**Prompt:**
Up to and including the line with "Share the third", output the records exactly as they appear.

**Source records:**
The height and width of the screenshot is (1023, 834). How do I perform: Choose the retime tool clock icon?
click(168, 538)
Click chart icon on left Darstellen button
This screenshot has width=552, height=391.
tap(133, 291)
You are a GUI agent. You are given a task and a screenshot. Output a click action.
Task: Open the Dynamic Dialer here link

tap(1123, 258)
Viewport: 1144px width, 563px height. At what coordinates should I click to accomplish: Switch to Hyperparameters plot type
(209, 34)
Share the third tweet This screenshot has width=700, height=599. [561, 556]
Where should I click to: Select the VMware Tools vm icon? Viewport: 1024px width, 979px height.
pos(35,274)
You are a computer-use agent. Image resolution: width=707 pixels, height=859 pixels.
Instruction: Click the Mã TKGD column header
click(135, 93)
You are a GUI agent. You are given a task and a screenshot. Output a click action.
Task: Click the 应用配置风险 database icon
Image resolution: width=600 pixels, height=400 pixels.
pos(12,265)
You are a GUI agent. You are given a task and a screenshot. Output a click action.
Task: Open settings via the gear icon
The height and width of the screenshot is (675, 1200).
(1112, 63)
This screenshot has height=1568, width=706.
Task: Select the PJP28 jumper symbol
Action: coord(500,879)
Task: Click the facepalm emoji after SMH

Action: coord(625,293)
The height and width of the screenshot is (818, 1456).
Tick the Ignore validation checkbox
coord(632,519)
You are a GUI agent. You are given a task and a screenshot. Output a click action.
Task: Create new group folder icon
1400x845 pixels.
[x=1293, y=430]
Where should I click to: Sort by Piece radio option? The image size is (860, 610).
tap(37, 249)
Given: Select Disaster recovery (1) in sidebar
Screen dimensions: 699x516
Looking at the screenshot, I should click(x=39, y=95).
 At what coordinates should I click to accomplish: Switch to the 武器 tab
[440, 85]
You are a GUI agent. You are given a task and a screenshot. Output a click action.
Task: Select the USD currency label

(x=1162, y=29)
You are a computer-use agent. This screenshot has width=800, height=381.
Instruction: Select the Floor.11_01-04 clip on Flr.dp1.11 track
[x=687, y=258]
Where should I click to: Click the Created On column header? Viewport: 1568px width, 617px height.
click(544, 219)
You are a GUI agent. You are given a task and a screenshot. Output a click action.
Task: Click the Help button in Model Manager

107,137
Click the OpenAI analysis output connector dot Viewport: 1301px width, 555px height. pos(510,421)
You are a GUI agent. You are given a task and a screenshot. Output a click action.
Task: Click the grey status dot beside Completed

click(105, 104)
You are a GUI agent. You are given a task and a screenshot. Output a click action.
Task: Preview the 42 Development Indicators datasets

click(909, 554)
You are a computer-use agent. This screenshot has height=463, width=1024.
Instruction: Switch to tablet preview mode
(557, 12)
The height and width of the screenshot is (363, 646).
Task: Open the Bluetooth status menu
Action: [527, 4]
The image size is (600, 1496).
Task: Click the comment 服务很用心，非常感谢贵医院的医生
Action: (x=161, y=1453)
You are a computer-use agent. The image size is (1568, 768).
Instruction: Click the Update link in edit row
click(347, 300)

**Response area:**
The height and width of the screenshot is (1023, 834). How do I perform: Choose the retime tool clock icon?
click(168, 538)
Click chart icon on left Darstellen button
This screenshot has width=552, height=391.
tap(133, 291)
You are a GUI agent. You are given a task and a screenshot. Output a click action.
Task: Open the Dynamic Dialer here link

tap(1123, 258)
Viewport: 1144px width, 563px height. At what coordinates should I click to accomplish: Switch to Hyperparameters plot type
(209, 34)
Share the third tweet This screenshot has width=700, height=599. [561, 556]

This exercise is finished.